§ **Work to be completed**
Recast the listing as a JSON list of strings, one string per line and with blank lines left out, covering the line with "This screenshot has" up to and including the last line of the listing. Leave the pictures out of your answer.
-- start of The input --
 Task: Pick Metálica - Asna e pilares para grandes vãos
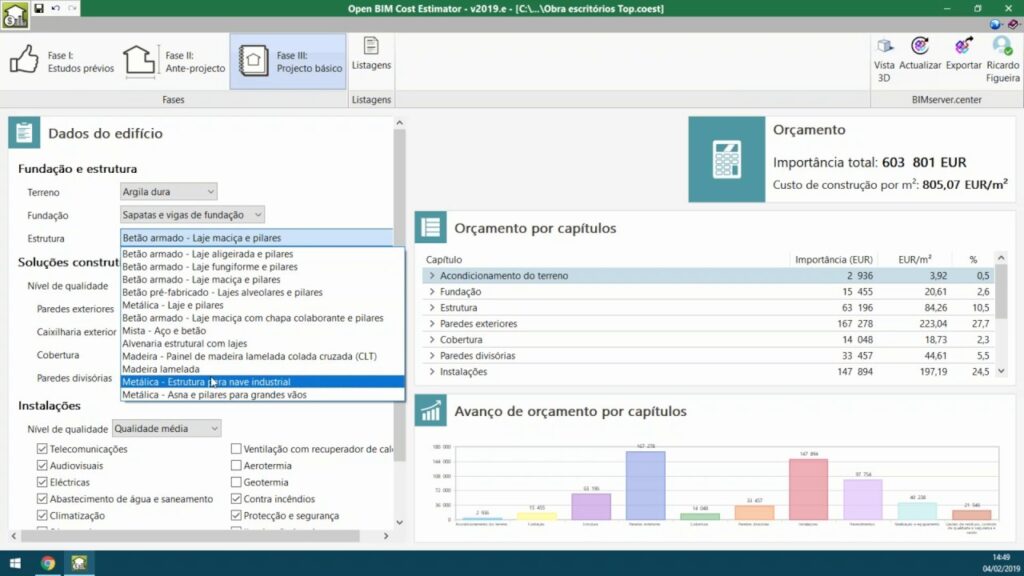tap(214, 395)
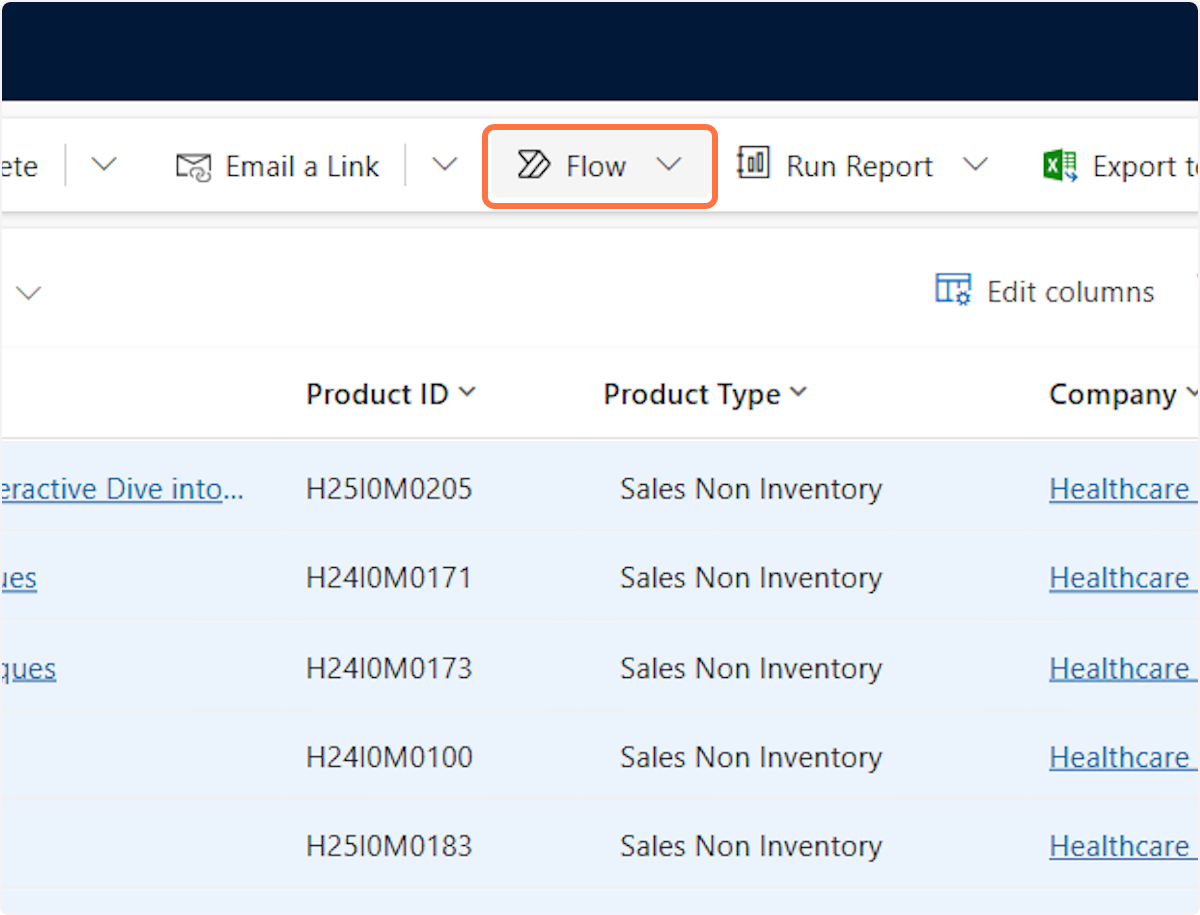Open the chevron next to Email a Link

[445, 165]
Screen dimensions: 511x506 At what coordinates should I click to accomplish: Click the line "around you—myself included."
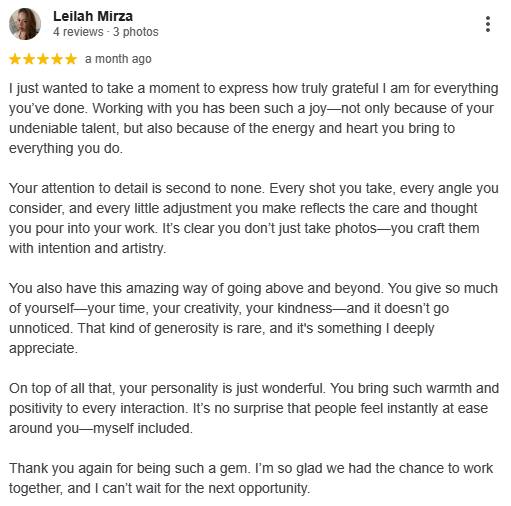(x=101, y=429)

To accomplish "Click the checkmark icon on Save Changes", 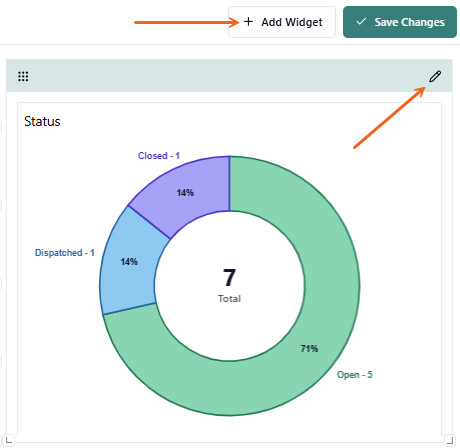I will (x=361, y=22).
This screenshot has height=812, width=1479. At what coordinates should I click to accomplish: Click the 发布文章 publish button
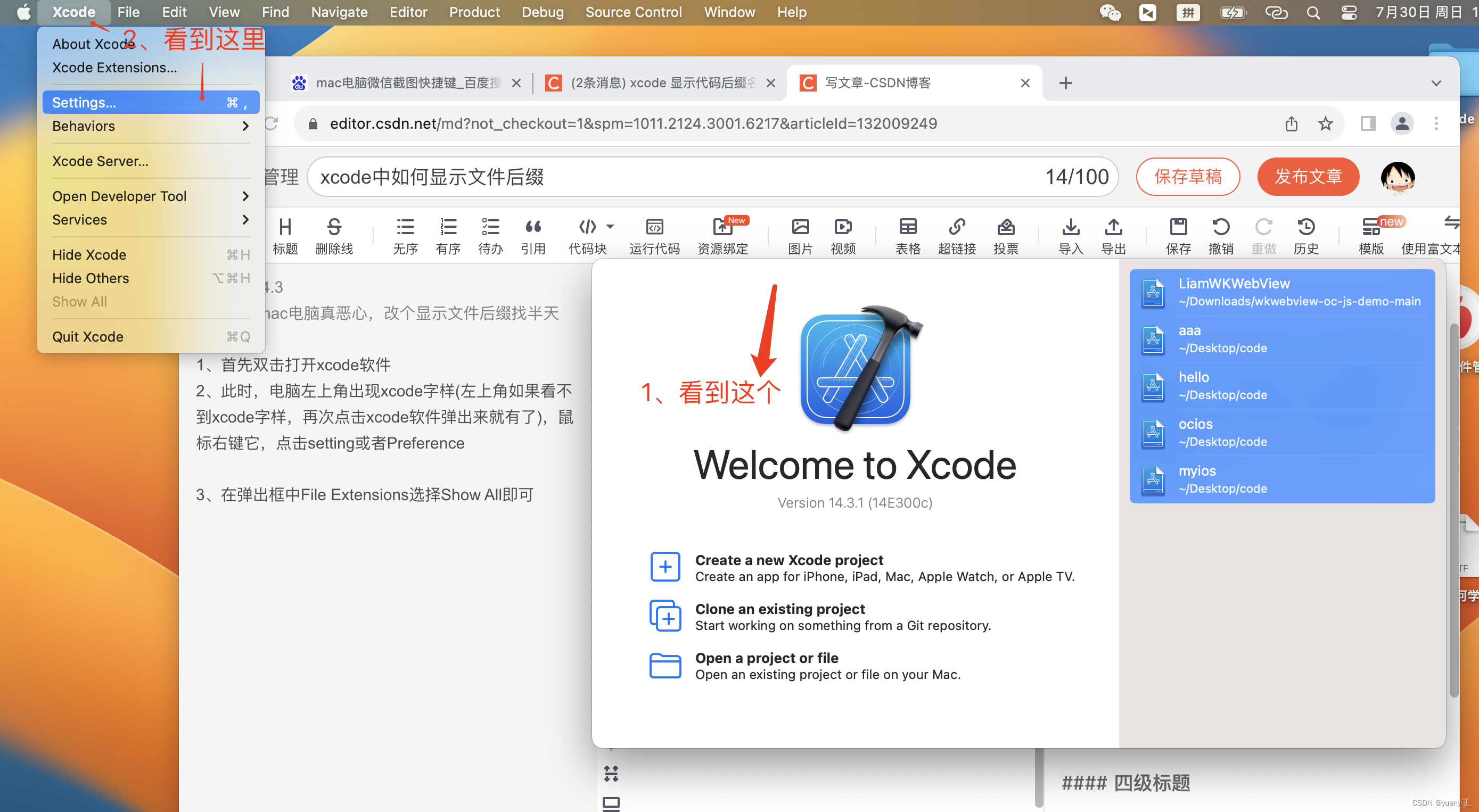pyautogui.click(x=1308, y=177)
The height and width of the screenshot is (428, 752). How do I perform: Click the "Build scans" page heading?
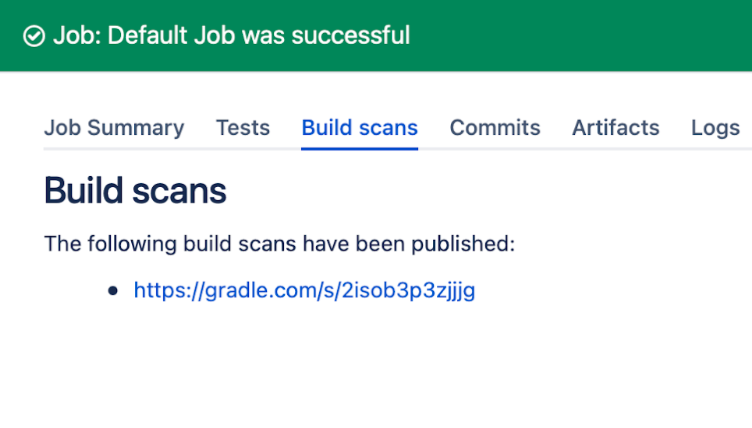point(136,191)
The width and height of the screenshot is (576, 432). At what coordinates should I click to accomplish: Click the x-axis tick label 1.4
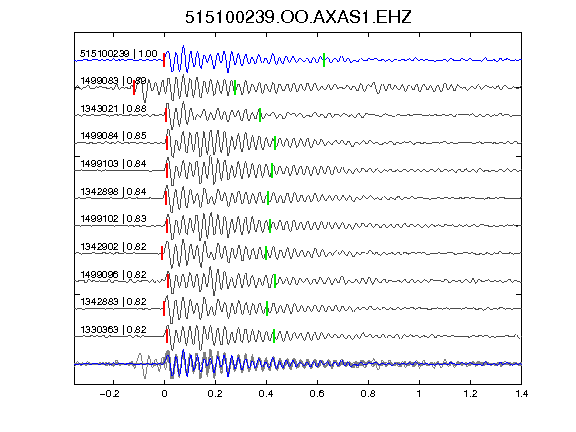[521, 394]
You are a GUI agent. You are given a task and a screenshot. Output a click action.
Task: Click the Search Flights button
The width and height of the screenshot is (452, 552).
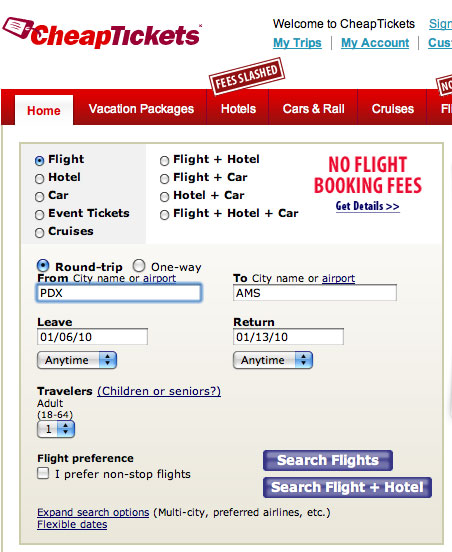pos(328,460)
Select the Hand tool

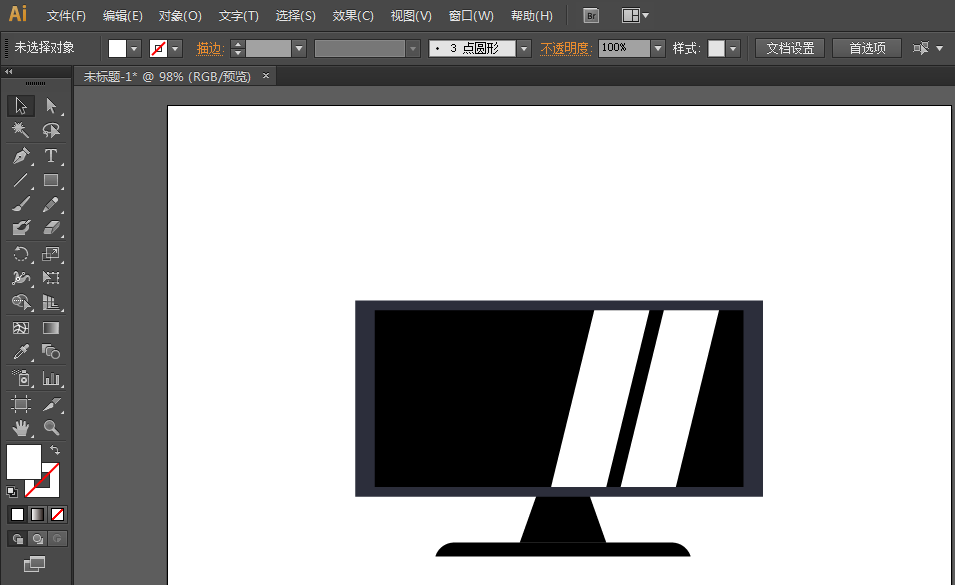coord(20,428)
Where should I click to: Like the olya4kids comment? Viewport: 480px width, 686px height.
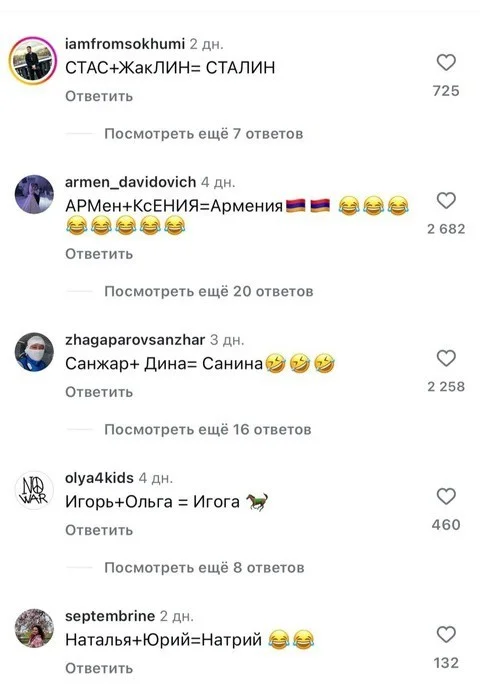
-- end of The input --
§ **Answer to this exercise**
[
  "This screenshot has height=812, width=1479. At what coordinates should I click to accomplish: Click the 发布文章 publish button",
  "pyautogui.click(x=1308, y=177)",
  "The height and width of the screenshot is (428, 752). How do I perform: Click the \"Build scans\" page heading?",
  "point(136,191)",
  "The width and height of the screenshot is (576, 432). At what coordinates should I click to accomplish: Click the x-axis tick label 1.4",
  "[521, 394]",
  "You are a GUI agent. You are given a task and a screenshot. Output a click action.",
  "Task: Click the Search Flights button",
  "The width and height of the screenshot is (452, 552).",
  "pos(328,460)",
  "Select the Hand tool",
  "coord(20,428)",
  "Where should I click to: Like the olya4kids comment? Viewport: 480px width, 686px height."
]